Приведённый отрывок:
Я вчера, 23/VI, был в Бутырской больнице. Следующие просьбы арестованных:
1. Сидит некая Ольга Алексеевна Семенова, был ордер на освобождение Ольги Семеновны Семеновой. Не освобождена. Необходимо справиться и виновного в небрежности привлечь к ответственности.
2. Графов, курьер Свердлова, посажен за пьянство, сошел с «ума», но уже здоров. Запросите Свердлова, что с ним сделать.
3. Сергей Георгиевич Танеев, ар. 10.VI, командир 3-го бат. 3-го Моск. Совет. полка, за дезорганизацию и к.-р. Невиновен. Вел дело Гальперштейн. Доберите справки о деле. Прошение прилагается.
4. Ремнев и Цейтлин. В каком положении их дело? Цейтлин просит разрешить свидание с женой. Уведомить больницу. Утверждают, что их могут взять на поруки Муралов, его секретарь и Раскольников.
5. Гончаренко Юрий Сергеевич, пом[ощник] комис[сара] по продовольствию Прудникова со ст. Лозовая. Ар. 18 V, ни разу не допрашивали. Просит отдать жене забранные музык. инструменты и отослать ему в больницу забранные у него в нашей тюрьме 325 руб.
6. Корольков (из штаба Ремнева) спрашивает о положении его дела.
7. Белянкин из Вологды просит допросить его. Говорит, что обвиняется в к.-р. неправильно. Необходимо послать в больницу бумагу, что он числится за нами. Иначе его могут освободить. Дело было у Закса.
8. Берг Вас. Серг.> – просит освободить на поруки. [Обвиняется в] к.-р., говорит, что ни в чем не виновен. Прошение его прилагается. Проверить по телефону, не ошибка ли, что получил 1 год тюрьмы и за что?..
Все прошения и бумаги верните мне со справками».
Успехи, достигнутые в столице, никак не могли успокаивать. После разоружения в Москве и аналогичных мер в других городах многие анархисты все же ушли в подполье или перебрались на территорию Украины. Нередко они вливались и в вооруженные отряды эсеров-максималистов, как было в Самаре, Ижевске, Воткинске и продолжали представлять серьёзную угрозу.
А губкомиссии на местах часто работали вяло или подменяли борьбу с реальной контрреволюцией просто отдельными массовыми и жесткими карательными мерами, что приносило мало толку, зато вызывало негативную реакцию у населения. Стало заметнее и противодействие в работе со стороны левых эсеров, повсеместно использующих свое участие в комиссиях исключительно для права вето. Такие сведения не могли не настораживать Дзержинского.
После своего третьего съезда, в резолюции которого эсеры снова выступили против Брестского мира, создания Красной армии, продовольственной политики и введения смертной казни по суду, их действия стали и вовсе непредсказуемыми. Назревала необходимость большей координации и централизации в действиях ВЧК и созданных, а где-то только создающихся губернских комиссий. А для этого одних заочных директив мало, необходима всероссийская конференция.

Показанные данные:
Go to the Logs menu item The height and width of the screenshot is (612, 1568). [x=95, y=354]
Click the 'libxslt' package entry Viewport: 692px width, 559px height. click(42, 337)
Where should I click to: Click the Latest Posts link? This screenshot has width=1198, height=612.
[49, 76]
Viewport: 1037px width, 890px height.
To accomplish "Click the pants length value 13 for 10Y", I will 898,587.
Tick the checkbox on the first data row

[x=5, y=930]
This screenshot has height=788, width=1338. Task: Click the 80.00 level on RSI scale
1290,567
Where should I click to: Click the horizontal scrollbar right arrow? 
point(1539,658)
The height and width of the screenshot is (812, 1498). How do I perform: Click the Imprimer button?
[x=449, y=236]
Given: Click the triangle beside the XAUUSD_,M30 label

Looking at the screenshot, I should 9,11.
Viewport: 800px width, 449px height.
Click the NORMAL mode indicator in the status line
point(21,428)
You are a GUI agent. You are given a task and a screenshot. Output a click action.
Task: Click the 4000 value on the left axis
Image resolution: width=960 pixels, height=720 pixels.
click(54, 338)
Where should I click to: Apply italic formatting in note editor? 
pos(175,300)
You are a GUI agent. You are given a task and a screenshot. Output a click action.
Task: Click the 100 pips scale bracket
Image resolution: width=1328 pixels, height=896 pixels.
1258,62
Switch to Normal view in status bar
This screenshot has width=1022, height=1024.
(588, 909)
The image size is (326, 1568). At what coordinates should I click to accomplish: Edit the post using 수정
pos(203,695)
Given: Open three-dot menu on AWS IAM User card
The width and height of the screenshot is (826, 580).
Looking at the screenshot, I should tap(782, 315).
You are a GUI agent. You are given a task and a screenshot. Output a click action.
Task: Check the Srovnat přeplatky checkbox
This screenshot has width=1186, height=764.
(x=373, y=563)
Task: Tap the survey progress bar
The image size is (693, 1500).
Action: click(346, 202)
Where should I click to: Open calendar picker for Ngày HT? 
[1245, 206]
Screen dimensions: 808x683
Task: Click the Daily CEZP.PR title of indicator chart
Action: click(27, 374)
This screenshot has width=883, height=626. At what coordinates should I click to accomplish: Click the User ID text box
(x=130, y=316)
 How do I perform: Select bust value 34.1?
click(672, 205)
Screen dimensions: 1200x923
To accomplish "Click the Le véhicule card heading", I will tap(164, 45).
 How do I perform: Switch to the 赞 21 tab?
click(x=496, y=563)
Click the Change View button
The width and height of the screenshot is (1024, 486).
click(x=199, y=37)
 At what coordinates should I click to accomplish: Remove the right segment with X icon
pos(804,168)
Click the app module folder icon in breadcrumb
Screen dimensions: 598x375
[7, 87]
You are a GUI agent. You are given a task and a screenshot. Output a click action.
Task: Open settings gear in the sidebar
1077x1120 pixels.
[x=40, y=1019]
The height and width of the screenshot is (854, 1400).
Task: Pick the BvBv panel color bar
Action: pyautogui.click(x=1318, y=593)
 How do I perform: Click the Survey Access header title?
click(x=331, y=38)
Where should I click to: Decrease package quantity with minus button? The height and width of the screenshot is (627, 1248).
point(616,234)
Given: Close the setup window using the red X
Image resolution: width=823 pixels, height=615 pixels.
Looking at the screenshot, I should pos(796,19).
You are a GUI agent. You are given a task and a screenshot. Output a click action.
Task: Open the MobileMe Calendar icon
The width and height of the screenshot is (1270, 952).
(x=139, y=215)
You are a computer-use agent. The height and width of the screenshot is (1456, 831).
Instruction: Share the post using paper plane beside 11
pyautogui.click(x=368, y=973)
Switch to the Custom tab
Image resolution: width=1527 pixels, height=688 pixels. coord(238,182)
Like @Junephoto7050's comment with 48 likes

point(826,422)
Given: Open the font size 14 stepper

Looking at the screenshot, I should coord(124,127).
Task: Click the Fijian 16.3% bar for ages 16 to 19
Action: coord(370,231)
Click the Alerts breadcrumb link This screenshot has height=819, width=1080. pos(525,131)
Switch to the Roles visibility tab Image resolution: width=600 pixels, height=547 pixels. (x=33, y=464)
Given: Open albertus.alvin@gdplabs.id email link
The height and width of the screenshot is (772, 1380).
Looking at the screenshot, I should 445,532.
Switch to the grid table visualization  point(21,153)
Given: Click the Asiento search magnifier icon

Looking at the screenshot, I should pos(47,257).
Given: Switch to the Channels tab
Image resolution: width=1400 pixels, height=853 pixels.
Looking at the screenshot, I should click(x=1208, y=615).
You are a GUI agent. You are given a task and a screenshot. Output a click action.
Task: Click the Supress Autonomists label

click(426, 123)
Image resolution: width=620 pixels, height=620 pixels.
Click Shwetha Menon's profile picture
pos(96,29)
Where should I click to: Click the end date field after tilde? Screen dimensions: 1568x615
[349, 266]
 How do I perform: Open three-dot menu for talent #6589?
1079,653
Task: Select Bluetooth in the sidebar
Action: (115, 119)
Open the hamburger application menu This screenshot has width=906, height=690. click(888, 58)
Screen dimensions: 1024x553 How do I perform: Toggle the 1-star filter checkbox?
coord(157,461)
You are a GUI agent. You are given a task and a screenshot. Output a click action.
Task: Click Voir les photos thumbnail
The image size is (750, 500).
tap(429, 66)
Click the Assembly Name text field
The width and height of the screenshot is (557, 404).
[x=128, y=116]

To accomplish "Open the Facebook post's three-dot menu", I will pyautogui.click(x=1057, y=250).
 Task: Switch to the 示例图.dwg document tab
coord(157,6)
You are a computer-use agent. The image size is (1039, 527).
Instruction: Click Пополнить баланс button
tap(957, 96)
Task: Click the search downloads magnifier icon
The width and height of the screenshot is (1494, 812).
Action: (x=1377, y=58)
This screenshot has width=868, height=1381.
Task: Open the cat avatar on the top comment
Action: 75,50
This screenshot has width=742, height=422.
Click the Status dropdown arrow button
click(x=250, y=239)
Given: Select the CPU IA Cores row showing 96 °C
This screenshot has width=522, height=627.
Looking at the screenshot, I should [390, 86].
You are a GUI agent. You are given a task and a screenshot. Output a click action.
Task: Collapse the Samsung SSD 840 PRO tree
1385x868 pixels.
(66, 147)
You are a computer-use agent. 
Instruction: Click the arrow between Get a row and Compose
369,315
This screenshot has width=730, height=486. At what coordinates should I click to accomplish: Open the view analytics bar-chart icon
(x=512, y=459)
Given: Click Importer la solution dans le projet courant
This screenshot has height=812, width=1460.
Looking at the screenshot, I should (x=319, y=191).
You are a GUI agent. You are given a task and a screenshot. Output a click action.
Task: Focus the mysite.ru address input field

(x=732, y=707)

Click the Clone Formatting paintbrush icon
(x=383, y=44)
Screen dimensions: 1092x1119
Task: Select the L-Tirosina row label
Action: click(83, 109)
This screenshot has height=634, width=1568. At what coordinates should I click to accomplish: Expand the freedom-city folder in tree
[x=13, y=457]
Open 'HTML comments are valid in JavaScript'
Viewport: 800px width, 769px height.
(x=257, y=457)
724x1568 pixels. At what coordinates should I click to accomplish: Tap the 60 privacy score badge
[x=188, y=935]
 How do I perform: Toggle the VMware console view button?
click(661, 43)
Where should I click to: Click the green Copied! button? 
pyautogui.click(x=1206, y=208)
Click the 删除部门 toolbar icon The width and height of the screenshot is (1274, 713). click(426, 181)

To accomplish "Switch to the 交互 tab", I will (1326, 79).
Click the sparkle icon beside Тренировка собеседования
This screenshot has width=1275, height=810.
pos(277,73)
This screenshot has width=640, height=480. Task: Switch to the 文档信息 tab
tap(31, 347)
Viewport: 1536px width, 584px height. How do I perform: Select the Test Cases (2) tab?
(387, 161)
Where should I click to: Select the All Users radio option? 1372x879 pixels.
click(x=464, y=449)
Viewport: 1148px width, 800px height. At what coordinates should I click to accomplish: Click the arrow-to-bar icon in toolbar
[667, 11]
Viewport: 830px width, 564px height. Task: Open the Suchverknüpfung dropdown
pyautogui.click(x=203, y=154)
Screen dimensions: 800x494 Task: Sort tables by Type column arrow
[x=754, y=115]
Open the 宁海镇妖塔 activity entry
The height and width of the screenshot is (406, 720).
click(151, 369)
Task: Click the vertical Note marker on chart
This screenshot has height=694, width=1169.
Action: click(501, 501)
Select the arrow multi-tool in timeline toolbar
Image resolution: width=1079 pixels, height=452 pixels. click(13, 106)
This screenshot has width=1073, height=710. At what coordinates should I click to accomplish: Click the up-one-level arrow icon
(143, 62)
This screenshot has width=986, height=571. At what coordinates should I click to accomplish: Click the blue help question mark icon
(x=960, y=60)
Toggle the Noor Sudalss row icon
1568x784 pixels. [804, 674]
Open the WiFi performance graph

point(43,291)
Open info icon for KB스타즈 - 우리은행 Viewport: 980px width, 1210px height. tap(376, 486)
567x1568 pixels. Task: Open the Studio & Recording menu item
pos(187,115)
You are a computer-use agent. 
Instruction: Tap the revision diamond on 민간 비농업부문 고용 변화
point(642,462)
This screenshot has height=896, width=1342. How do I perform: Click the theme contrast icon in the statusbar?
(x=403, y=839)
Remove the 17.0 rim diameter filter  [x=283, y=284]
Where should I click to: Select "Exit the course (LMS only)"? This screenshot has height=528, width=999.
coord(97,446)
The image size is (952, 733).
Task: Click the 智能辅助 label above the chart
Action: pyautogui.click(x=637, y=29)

Требования к упражнению:
1 > Перепишите дословно фрагмент отрывка от слов «Все прошения и» до слов «не настораживать Дзержинского.» включительно.
2 > Продублируйте без изменений строки из записей, начиная со строки, где есть «Switch to Normal view in status bar», и заканчивая строкой, где есть «pos(203,695)», включая обе.

Ответы по заданиям:
1 >
Все прошения и бумаги верните мне со справками».
Успехи, достигнутые в столице, никак не могли успокаивать. После разоружения в Москве и аналогичных мер в других городах многие анархисты все же ушли в подполье или перебрались на территорию Украины. Нередко они вливались и в вооруженные отряды эсеров-максималистов, как было в Самаре, Ижевске, Воткинске и продолжали представлять серьёзную угрозу.
А губкомиссии на местах часто работали вяло или подменяли борьбу с реальной контрреволюцией просто отдельными массовыми и жесткими карательными мерами, что приносило мало толку, зато вызывало негативную реакцию у населения. Стало заметнее и противодействие в работе со стороны левых эсеров, повсеместно использующих свое участие в комиссиях исключительно для права вето. Такие сведения не могли не настораживать Дзержинского.

2 >
Switch to Normal view in status bar
This screenshot has width=1022, height=1024.
(588, 909)
The image size is (326, 1568). At what coordinates should I click to accomplish: Edit the post using 수정
pos(203,695)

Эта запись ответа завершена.